Thursday, January 31, 2013 - 1:44pm

Muhammad F. Walji, PhD

Muhammad Walji, PhD

Most visits to the dentist have positive outcomes – but with millions of patients visiting thousands of practitioners each year – complications and adverse events are bound to occur.

Identifying the adverse events most commonly affecting patients is a first step toward preventing them, said Muhammad Walji, PhD, associate professor and director of informatics in the Department of Diagnostic and Biomedical Sciences at The University of Texas Health Science Center at Houston (UTHealth) School of Dentistry.

That's why Walji and colleagues at the Harvard School of Dental Medicine, including Associate Professor Elsbeth Kalendarian, DDS, MPH and Instructor Rachel Ramoni, DMD, are leading a new project to better understand and document patient safety issues by mining millions of electronic dental patient records and building a database of such events that can be used to improve patient safety.

To fund the project, Walji and his team received a $3.9 million, five-year grant from the National Institute of Dental and Craniofacial Research, a division of the National Institutes of Health.

Veronique Delattre, DDS

V. Deltattre, DDS

Other members of his team include School of Dentistry Professor and Director of Quality Assurance Veronique Delattre, DDS; UTHealth School of Biomedical Informatics Professor and Interim Dean Jiajie Zhang, PhD, and Associate Professor Amy Franklin, PhD, also of SBMI.  Other academic partners, such as dentistry schools at the University of California at San Francisco and Oregon Health and Science University, as well as a group of dental providers throughout the country, are also participating.

Dentistry can learn from the patient safety and quality assurance improvements underway in medicine intended to reduce medical errors, Walji said.  “People are concerned about the quality of dental care, and we are pleased that through this grant we can begin gathering information for analysis.”

In the September 2012 issue of the Journal of the American Dental Association, Walji and others co-authored a guest editorial calling for dentistry to undertake a comprehensive initiative to improve patient safety, beginning with collecting data on the most pressing safety risks. 

This collection of dental schools and private practitioners will give the researchers access to potentially millions of dental records, Walji said. 

First, the team will need to devise a working definition of “adverse events” and criteria for which incidents qualify.

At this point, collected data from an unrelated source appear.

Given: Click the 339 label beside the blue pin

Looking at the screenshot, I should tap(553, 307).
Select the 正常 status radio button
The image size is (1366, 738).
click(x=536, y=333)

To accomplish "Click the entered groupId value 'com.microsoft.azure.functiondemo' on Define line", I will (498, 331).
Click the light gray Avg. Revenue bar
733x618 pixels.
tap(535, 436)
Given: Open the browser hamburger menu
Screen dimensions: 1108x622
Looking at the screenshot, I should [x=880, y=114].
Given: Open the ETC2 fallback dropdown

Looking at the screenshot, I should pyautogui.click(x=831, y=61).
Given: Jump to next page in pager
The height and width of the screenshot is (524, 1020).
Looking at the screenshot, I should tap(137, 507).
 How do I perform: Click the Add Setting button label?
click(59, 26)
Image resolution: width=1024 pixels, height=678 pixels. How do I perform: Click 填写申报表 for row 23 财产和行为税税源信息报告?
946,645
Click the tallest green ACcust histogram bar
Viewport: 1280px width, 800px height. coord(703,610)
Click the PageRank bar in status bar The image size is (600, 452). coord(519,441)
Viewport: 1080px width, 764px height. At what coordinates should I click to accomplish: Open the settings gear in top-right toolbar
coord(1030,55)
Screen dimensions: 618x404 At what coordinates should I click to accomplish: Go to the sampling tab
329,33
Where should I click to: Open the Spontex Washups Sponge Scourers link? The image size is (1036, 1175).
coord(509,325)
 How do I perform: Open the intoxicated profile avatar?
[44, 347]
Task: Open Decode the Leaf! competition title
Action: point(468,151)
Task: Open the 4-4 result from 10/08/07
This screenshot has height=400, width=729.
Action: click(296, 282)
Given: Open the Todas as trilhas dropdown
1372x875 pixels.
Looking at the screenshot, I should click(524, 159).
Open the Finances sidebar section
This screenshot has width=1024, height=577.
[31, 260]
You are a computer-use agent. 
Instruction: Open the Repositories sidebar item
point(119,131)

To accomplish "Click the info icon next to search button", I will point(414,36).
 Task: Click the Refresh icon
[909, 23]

This would include those considered as unforeseen complications caused by treatment.

Then, researchers must develop triggers – such as multiple visits in a short period – that will electronically flag patient records most likely to contain adverse events. Identifying information will be scrubbed so that patient privacy is not compromised.

The project’s aim is twofold:  to create a framework for classifying and documenting adverse events in dentistry, and also to build a searchable data repository of such events. Having such a database will allow researchers to pinpoint incident patterns, identify underlying causes and improve patient safety, Walji said.